After having lost her
Lahaina home to the fire, Standley and her family have been moving from hotel room to hotel room, and more recently, renting a two-
bedroom apartment for more than $3,000 outside of Lahaina, which resulted in challenges getting the kids to school on time.
Now they have a place to call home in Lahaina, less than a mile where Standley was born and raised.
“We’re so grateful and so happy,” said Standley. “It’s been a long road since the fire … The kids are super excited, and just overjoyed.”
The Christmas tree is decorated and stockings hung, and it finally feels like home. Last year, Standley said they were in a hotel room, and did not put up a Christmas tree.
She still remembers
Aug. 8, 2023, the day of
the wildfire, as if it were
yesterday.
Standley lived in Kuhua Camp, where many residents perished after wildfire quickly engulfed the area. She has told the story dozens of times, and still remembers all the details.
Early that morning, her grown daughter, who lived in a nearby apartment with a sibling, texted her to say she had a dream about a fire, with the wind blowing and a dog barking.
Throughout the day, her daughter kept calling to say there was indeed a fire, and that she should watch out for it.
As the fire closed in later that day, Standley remembers exactly where she was at 3 p.m. — sitting at the kitchen table — when she heard a neighbor across the street screaming.
“As I open my lanai doors, I could feel the heat,” she said. “Then I started yelling, ‘Get in the car!’”
She gathered her younger children, along with three from the neighborhood that were over playing that day, jumped in the car and drove away. She did not have time to gather any items, including her wedding ring inside the house.
She remembers that there were two exits from her neighborhood, and that, “we went right.” That decision would perhaps make the difference between life and death, she said, due to the traffic that came to a standstill on the other side, blocking the way out.
In her mind, Standley said, “I kept thinking to myself, we’re going to come back.” After all, the family had experienced a fire in 2018, and had been able to return to their home.

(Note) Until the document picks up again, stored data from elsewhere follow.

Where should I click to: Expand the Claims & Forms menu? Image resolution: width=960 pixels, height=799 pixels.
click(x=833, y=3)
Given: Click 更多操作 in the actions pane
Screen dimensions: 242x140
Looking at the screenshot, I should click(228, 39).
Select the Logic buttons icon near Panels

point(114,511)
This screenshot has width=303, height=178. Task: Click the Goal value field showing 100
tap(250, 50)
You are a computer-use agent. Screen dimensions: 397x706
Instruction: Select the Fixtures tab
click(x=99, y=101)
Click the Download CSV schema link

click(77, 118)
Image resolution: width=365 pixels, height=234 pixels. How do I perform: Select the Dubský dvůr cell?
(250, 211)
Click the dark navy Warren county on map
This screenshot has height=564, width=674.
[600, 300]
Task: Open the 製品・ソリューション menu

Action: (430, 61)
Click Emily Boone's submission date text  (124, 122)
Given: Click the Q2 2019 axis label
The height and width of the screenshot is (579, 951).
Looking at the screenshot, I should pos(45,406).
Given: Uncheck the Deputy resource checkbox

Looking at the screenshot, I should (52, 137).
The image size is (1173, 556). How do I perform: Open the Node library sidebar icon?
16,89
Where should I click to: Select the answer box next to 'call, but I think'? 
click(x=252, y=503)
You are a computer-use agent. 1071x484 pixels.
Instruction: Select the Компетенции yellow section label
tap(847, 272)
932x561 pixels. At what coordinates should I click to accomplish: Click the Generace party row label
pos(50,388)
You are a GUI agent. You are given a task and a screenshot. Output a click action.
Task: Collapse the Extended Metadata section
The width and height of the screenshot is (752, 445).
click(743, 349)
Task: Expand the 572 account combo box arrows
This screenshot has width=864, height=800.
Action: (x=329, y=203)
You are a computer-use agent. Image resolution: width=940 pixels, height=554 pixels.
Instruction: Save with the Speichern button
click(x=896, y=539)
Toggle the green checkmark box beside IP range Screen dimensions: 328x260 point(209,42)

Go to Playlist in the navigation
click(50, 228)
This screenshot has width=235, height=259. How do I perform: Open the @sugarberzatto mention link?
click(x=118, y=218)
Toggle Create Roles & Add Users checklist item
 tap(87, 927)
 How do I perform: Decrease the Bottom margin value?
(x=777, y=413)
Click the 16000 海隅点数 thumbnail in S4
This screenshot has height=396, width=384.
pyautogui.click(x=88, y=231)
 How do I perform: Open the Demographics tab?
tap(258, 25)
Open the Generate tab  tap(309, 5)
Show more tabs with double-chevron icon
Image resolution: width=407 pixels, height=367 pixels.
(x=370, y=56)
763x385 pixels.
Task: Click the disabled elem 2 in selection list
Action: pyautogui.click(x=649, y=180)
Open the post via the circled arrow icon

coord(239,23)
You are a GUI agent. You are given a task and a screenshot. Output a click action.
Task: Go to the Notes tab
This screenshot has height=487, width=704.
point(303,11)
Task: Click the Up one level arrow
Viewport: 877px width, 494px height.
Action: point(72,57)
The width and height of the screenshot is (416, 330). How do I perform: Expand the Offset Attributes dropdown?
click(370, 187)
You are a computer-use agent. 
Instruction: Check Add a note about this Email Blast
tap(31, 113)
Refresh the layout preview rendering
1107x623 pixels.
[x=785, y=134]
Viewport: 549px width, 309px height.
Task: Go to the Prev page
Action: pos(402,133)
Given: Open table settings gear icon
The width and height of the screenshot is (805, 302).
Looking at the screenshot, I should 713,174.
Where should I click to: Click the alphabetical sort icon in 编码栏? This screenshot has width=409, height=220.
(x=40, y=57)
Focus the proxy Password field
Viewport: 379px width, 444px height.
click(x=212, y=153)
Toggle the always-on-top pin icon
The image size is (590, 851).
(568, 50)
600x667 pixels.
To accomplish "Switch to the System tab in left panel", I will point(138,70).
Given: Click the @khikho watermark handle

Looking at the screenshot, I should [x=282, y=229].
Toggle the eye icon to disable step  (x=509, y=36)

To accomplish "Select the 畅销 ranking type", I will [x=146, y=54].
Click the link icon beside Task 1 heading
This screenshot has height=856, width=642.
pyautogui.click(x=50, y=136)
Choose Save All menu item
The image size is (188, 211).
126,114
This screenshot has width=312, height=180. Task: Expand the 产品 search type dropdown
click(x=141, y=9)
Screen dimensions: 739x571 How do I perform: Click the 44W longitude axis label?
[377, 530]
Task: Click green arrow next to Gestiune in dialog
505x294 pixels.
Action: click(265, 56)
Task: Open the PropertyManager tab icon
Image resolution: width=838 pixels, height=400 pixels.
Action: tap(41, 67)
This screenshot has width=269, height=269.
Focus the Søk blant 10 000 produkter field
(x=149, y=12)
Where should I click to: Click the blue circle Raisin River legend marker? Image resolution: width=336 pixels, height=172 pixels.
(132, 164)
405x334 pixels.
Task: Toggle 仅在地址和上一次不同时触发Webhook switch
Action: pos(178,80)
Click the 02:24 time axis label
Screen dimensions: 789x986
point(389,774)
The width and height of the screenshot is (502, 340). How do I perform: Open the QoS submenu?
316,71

She remembers as they drove, how a set of dark clouds settled over Lahaina.
“It just eclipsed the sun,” she said. “It just got to this eerie, black darkness.”
Standley would come to realize she would never be able to return, as her home burned down in the fire that day, taking more than 101 lives and destroying thousands of buildings, including historic Lahaina town.
Standley, who lost her husband in 2021, has eight children ranging from ages 8 to 31, the eldest of whom lives in Honolulu. She is grateful all were accounted for and survived the fire.
Having a permanent place to call home, alongside many fellow Lahaina survivors and close to schools and her work, has been a relief, she said, and feels like “somewhere where we belong.”
“To have something that’s affordable, it’s just a weight off your shoulders,” she said. “It’s almost like you have your dignity back.”
Still, she expects a long road ahead to recovery, for survivors as well as all of
Lahaina.
CVS, with the help of
dozens of volunteers from the University of Hawaii Maui College, put together “welcome home” gift baskets for the new residents of Kaiaulu o Kuku‘ia last week with air filters, cookware, towels, children’s night lights and other household items.
CVS Health also invested $17.3 million with The
Kobayashi Group, The Ahe Group and CREA LLC to build 169 affordable housing units at Parkway Village in Kapolei, which is to bring over 400 affordable rentals to the community.
CVS says equitable access to stable housing is one of the barriers to better health. Both affordable home projects are also expected to offer tuition-free preschools.